→ **Records for the task**:
::::::::
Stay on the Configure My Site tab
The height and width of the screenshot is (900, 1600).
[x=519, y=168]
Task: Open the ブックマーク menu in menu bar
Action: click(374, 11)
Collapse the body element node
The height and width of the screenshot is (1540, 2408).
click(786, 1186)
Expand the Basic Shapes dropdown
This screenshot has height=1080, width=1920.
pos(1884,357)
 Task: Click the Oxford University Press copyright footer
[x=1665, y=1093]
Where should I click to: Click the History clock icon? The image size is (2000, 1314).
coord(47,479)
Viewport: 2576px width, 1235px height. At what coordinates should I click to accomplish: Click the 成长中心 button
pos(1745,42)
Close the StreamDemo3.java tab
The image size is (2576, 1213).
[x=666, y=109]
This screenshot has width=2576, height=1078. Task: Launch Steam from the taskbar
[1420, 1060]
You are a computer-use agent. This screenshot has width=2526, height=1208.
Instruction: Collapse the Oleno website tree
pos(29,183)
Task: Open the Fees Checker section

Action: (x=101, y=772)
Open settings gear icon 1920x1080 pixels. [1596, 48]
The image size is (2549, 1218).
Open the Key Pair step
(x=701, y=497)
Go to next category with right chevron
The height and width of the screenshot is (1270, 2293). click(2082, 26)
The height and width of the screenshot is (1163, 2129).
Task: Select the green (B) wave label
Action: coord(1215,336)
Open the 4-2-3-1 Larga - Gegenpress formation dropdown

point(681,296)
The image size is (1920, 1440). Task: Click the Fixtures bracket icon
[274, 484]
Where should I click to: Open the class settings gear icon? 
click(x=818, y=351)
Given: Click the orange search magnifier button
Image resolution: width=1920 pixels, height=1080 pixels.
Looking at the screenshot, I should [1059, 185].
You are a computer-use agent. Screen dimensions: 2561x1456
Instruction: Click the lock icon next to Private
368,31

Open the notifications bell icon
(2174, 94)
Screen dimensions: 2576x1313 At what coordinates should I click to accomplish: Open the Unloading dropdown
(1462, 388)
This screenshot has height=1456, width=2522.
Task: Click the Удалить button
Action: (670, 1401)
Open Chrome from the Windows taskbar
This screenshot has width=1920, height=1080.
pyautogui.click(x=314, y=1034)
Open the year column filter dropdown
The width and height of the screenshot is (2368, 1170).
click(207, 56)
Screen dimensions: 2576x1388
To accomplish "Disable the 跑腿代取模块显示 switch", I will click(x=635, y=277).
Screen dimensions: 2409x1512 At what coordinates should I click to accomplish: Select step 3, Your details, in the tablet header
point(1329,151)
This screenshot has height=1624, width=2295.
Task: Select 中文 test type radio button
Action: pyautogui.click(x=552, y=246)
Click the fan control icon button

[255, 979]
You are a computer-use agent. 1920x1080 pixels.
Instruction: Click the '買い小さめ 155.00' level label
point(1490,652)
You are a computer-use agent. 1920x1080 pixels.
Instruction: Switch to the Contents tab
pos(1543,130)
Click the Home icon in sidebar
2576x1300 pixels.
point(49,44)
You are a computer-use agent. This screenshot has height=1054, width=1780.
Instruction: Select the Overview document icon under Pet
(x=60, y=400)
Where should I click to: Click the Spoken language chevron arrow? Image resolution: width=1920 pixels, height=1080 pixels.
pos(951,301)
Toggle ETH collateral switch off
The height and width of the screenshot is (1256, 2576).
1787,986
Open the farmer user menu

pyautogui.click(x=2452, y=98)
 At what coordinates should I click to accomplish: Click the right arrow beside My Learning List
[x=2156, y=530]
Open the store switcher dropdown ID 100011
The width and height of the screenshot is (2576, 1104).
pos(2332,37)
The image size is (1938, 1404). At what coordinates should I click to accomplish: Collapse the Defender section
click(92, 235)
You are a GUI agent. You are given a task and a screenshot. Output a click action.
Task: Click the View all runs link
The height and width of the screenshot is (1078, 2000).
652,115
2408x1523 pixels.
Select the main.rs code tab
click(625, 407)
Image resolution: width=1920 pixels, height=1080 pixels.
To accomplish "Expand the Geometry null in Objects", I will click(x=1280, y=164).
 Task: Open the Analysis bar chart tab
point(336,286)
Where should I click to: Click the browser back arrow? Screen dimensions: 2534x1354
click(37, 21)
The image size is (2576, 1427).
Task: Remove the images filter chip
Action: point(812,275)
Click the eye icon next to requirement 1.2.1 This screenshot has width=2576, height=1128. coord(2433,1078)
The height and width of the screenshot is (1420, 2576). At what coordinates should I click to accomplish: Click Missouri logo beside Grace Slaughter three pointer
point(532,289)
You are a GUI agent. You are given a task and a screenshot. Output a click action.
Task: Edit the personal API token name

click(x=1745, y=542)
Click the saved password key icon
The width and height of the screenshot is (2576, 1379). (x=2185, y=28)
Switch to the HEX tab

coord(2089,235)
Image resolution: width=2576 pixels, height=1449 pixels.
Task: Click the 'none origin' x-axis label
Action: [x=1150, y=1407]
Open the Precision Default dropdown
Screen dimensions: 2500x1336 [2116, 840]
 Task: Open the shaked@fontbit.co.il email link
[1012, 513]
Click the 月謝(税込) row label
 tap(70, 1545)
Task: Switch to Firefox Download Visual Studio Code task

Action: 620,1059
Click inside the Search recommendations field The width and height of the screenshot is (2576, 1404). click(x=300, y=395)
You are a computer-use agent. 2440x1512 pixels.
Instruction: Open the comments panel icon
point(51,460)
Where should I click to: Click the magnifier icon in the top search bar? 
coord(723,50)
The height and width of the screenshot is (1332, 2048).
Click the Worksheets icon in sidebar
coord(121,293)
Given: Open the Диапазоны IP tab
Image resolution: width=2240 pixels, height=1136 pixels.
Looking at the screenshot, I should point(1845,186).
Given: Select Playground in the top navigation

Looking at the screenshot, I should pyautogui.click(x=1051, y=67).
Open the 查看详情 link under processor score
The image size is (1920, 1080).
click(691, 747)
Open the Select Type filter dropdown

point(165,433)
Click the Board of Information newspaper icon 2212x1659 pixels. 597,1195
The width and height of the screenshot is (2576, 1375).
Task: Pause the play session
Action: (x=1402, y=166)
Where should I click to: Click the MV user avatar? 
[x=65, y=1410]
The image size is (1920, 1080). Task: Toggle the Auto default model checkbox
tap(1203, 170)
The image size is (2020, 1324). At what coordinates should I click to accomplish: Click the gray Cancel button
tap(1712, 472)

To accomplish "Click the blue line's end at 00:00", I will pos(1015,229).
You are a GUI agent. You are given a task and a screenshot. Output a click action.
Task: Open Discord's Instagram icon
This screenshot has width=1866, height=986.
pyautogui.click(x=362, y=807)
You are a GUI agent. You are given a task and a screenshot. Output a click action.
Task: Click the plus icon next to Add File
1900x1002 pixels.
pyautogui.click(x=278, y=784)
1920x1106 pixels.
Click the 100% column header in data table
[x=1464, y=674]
::::::::
→ **Instructions for the task**: Copy each line of the data exactly, leaving nothing out.

→ **Answer section**:
Stay on the Configure My Site tab
The height and width of the screenshot is (900, 1600).
[x=519, y=168]
Task: Open the ブックマーク menu in menu bar
Action: click(374, 11)
Collapse the body element node
The height and width of the screenshot is (1540, 2408).
click(786, 1186)
Expand the Basic Shapes dropdown
This screenshot has height=1080, width=1920.
pos(1884,357)
 Task: Click the Oxford University Press copyright footer
[x=1665, y=1093]
Where should I click to: Click the History clock icon? The image size is (2000, 1314).
coord(47,479)
Viewport: 2576px width, 1235px height. At what coordinates should I click to accomplish: Click the 成长中心 button
pos(1745,42)
Close the StreamDemo3.java tab
The image size is (2576, 1213).
[x=666, y=109]
This screenshot has width=2576, height=1078. Task: Launch Steam from the taskbar
[1420, 1060]
You are a computer-use agent. This screenshot has width=2526, height=1208.
Instruction: Collapse the Oleno website tree
pos(29,183)
Task: Open the Fees Checker section

Action: (x=101, y=772)
Open settings gear icon 1920x1080 pixels. [1596, 48]
The image size is (2549, 1218).
Open the Key Pair step
(x=701, y=497)
Go to next category with right chevron
The height and width of the screenshot is (1270, 2293). click(2082, 26)
The height and width of the screenshot is (1163, 2129).
Task: Select the green (B) wave label
Action: coord(1215,336)
Open the 4-2-3-1 Larga - Gegenpress formation dropdown

point(681,296)
The image size is (1920, 1440). Task: Click the Fixtures bracket icon
[274, 484]
Where should I click to: Open the class settings gear icon? 
click(x=818, y=351)
Given: Click the orange search magnifier button
Image resolution: width=1920 pixels, height=1080 pixels.
Looking at the screenshot, I should [1059, 185].
You are a computer-use agent. Screen dimensions: 2561x1456
Instruction: Click the lock icon next to Private
368,31

Open the notifications bell icon
(2174, 94)
Screen dimensions: 2576x1313 At what coordinates should I click to accomplish: Open the Unloading dropdown
(1462, 388)
This screenshot has height=1456, width=2522.
Task: Click the Удалить button
Action: (670, 1401)
Open Chrome from the Windows taskbar
This screenshot has width=1920, height=1080.
pyautogui.click(x=314, y=1034)
Open the year column filter dropdown
The width and height of the screenshot is (2368, 1170).
click(207, 56)
Screen dimensions: 2576x1388
To accomplish "Disable the 跑腿代取模块显示 switch", I will click(x=635, y=277).
Screen dimensions: 2409x1512 At what coordinates should I click to accomplish: Select step 3, Your details, in the tablet header
point(1329,151)
This screenshot has height=1624, width=2295.
Task: Select 中文 test type radio button
Action: pyautogui.click(x=552, y=246)
Click the fan control icon button

[255, 979]
You are a computer-use agent. 1920x1080 pixels.
Instruction: Click the '買い小さめ 155.00' level label
point(1490,652)
You are a computer-use agent. 1920x1080 pixels.
Instruction: Switch to the Contents tab
pos(1543,130)
Click the Home icon in sidebar
2576x1300 pixels.
point(49,44)
You are a computer-use agent. This screenshot has height=1054, width=1780.
Instruction: Select the Overview document icon under Pet
(x=60, y=400)
Where should I click to: Click the Spoken language chevron arrow? Image resolution: width=1920 pixels, height=1080 pixels.
pos(951,301)
Toggle ETH collateral switch off
The height and width of the screenshot is (1256, 2576).
1787,986
Open the farmer user menu

pyautogui.click(x=2452, y=98)
 At what coordinates should I click to accomplish: Click the right arrow beside My Learning List
[x=2156, y=530]
Open the store switcher dropdown ID 100011
The width and height of the screenshot is (2576, 1104).
pos(2332,37)
The image size is (1938, 1404). At what coordinates should I click to accomplish: Collapse the Defender section
click(92, 235)
You are a GUI agent. You are given a task and a screenshot. Output a click action.
Task: Click the View all runs link
The height and width of the screenshot is (1078, 2000).
652,115
2408x1523 pixels.
Select the main.rs code tab
click(625, 407)
Image resolution: width=1920 pixels, height=1080 pixels.
To accomplish "Expand the Geometry null in Objects", I will click(x=1280, y=164).
 Task: Open the Analysis bar chart tab
point(336,286)
Where should I click to: Click the browser back arrow? Screen dimensions: 2534x1354
click(37, 21)
The image size is (2576, 1427).
Task: Remove the images filter chip
Action: point(812,275)
Click the eye icon next to requirement 1.2.1 This screenshot has width=2576, height=1128. coord(2433,1078)
The height and width of the screenshot is (1420, 2576). At what coordinates should I click to accomplish: Click Missouri logo beside Grace Slaughter three pointer
point(532,289)
You are a GUI agent. You are given a task and a screenshot. Output a click action.
Task: Edit the personal API token name

click(x=1745, y=542)
Click the saved password key icon
The width and height of the screenshot is (2576, 1379). (x=2185, y=28)
Switch to the HEX tab

coord(2089,235)
Image resolution: width=2576 pixels, height=1449 pixels.
Task: Click the 'none origin' x-axis label
Action: [x=1150, y=1407]
Open the Precision Default dropdown
Screen dimensions: 2500x1336 [2116, 840]
 Task: Open the shaked@fontbit.co.il email link
[1012, 513]
Click the 月謝(税込) row label
 tap(70, 1545)
Task: Switch to Firefox Download Visual Studio Code task

Action: 620,1059
Click inside the Search recommendations field The width and height of the screenshot is (2576, 1404). click(x=300, y=395)
You are a computer-use agent. 2440x1512 pixels.
Instruction: Open the comments panel icon
point(51,460)
Where should I click to: Click the magnifier icon in the top search bar? 
coord(723,50)
The height and width of the screenshot is (1332, 2048).
Click the Worksheets icon in sidebar
coord(121,293)
Given: Open the Диапазоны IP tab
Image resolution: width=2240 pixels, height=1136 pixels.
Looking at the screenshot, I should point(1845,186).
Given: Select Playground in the top navigation

Looking at the screenshot, I should pyautogui.click(x=1051, y=67).
Open the 查看详情 link under processor score
The image size is (1920, 1080).
click(691, 747)
Open the Select Type filter dropdown

point(165,433)
Click the Board of Information newspaper icon 2212x1659 pixels. 597,1195
The width and height of the screenshot is (2576, 1375).
Task: Pause the play session
Action: (x=1402, y=166)
Where should I click to: Click the MV user avatar? 
[x=65, y=1410]
The image size is (1920, 1080). Task: Toggle the Auto default model checkbox
tap(1203, 170)
The image size is (2020, 1324). At what coordinates should I click to accomplish: Click the gray Cancel button
tap(1712, 472)

To accomplish "Click the blue line's end at 00:00", I will pos(1015,229).
You are a GUI agent. You are given a task and a screenshot. Output a click action.
Task: Open Discord's Instagram icon
This screenshot has width=1866, height=986.
pyautogui.click(x=362, y=807)
You are a GUI agent. You are given a task and a screenshot. Output a click action.
Task: Click the plus icon next to Add File
1900x1002 pixels.
pyautogui.click(x=278, y=784)
1920x1106 pixels.
Click the 100% column header in data table
[x=1464, y=674]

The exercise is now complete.